C'était vraiment zarbi
A l'heure des clean girls dont le maquillage ne dépasse pas d'un pet, des Labubus et autres coques Rhodes pédants, Matières Fécales fait office de trace de freinage dans le calendrier tout propret de la Fashion Week.
La maison de couture, qualifiée comme «la plus radicale» de cette semaine de la mode parisienne par le magazine Numéro Un, a présenté une collection 2026 détonnante.
Au menu, des silhouettes fantomatiques et des zombies esthétisants, des corps tordus et des visages décatis, sous des tonnelles grandioses de roses. Un mélange entre chaud et froid, vie et mort, délicatesse et laideur, romantisme et gothique SM, qui fait l'ADN de cette maison fondée en 2014 par Hannah Rose Dalton et Steven Raj Bhaskaran, et qui a ses quartiers à Paris.
Hannah, qui vient de Auckland en Nouvelle-Zélande, et Steven, qui vient de Montréal, ont offert Place Vendôme un spectacle fidèle à leur credo: redonner ses lettres de noblesse à un autre versant de la mode, plus fétide et plongé dans l'ombre, où les normes conventionnelles de beauté ne sont pas reines. Le duo de créateurs expose un flanc vulnérable qui valorise une esthétique parfois dérangeante. Quitte à «bousculer», indisposer, ou parfois même, «horrifier», écrit Madame Le Figaro.
D'où le nom de la griffe, «Matières Fécales», qui avait pour objectif premier de «défier le marché du luxe (...) qui laisse de côté tous ceux qui cherchent quelque chose de safe et normal», ont notamment expliqué les créateurs dans une interview accordée à Konbini.
Dans cette quête de non-conformité, Steven, qui se définit comme non binaire, a également souhaité doter ses créations d'une fluidité de codes de genres. Un design qui a mené à des collaborations avec les plus grands, de Rick Owens à Balenciaga, et qui a déjà séduit Lady Gaga, qui a eu le flair de reconnaître le potentiel de la maison.
A Paris, le public a donc contemplé un bal terrifiant, où l'organza et les délicates roses en tulle se fondaient à des êtres tantôt vampiresques, tantôt clownesques, le crâne nu, la peau recouverte d'une pâte blanche, la bouche carmin, les yeux charbonneux ou agrandis à l'extrême par des lentilles obscures.
De cette foule de poupées dramatiques qui battait le catwalk, on a capturé des relents de Margiela, d’Alexander McQueen, et des miasmes du vieux Mugler.

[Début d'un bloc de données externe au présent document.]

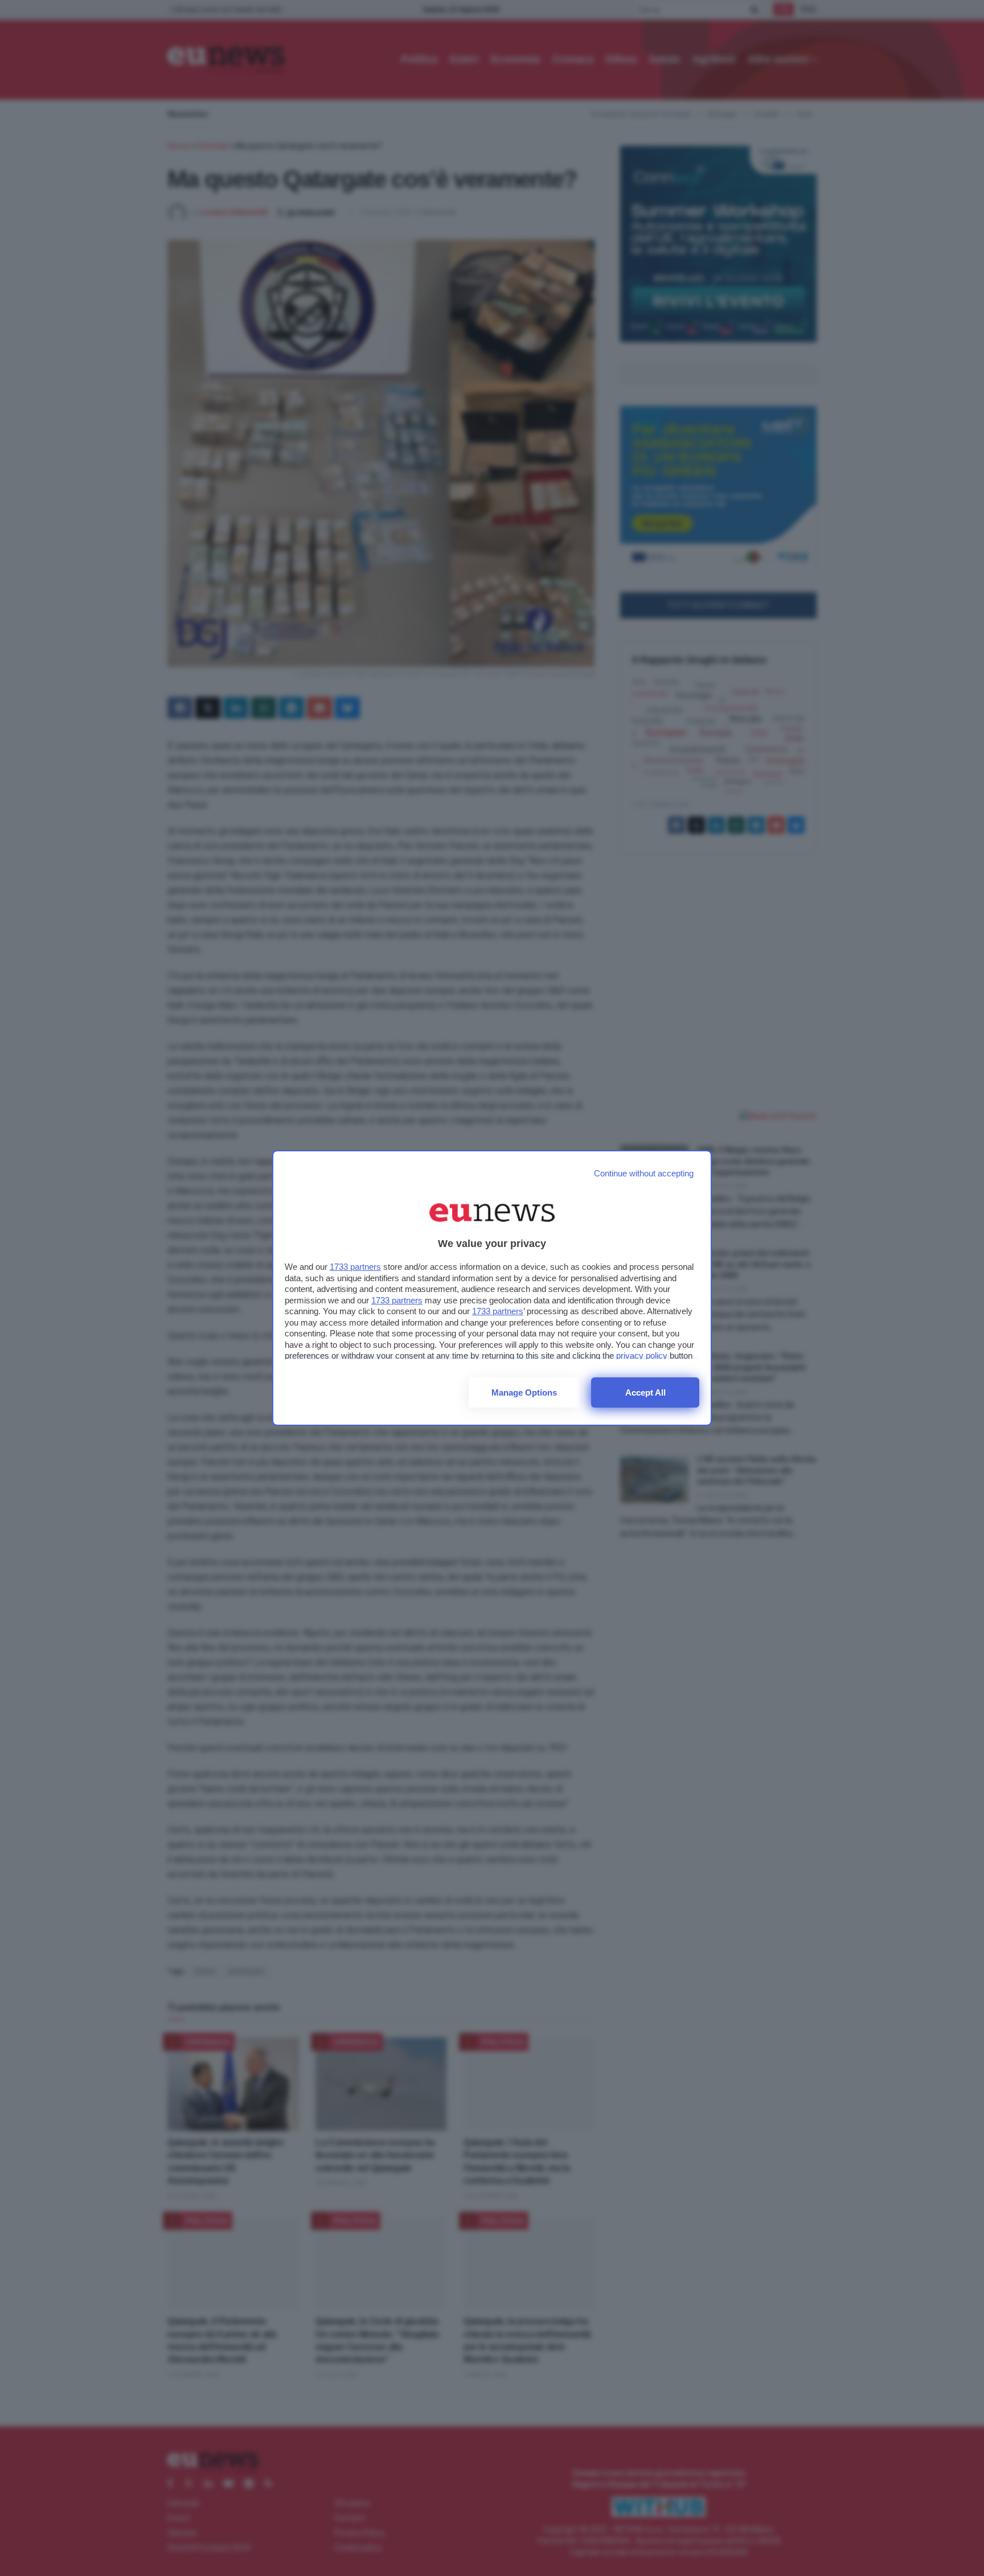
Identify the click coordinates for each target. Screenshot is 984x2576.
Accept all (645, 1392)
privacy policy (641, 1355)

En célébrant les aspérités de la vie humaine, Matières Fécales fait jaillir un charme inattendu, presque inconfortable. En tout cas pour certains internautes, qui ont d'ores et déjà qualifié la maison de mode de «satanique». Rien que ça.
The DETAILS of ✨Matières Fécales✨ Spring/Summer 2026.🪡 pic.twitter.com/QxAeZg2Zhh
— La Mode Unknown (@LaModeUnknown) September 30, 2025
Au diable donc le retour de la maigreur sur les podiums, tant décriée par les réseaux sociaux. La griffe parisienne fait défiler des corps de toutes les tailles, et a également mis en lumière des visages particuliers, à l'instar de celui Nikki Lilly. Pour rappel, la youtubeuse britannique de 21 ans suivie par plus de deux millions d’abonnés milite pour normaliser les personnes atteintes de malformations.
Pour sa deuxième Fashion Week, c'est donc un pari gagné pour Matières Fécales, qui est déjà en odeur de sainteté dans la presse, et qui réussit à maintenir un délicat équilibre entre franche bizarrerie et fragrances de haute couture. Un étron de talent qui ne demande qu'à s'étaler mondialement.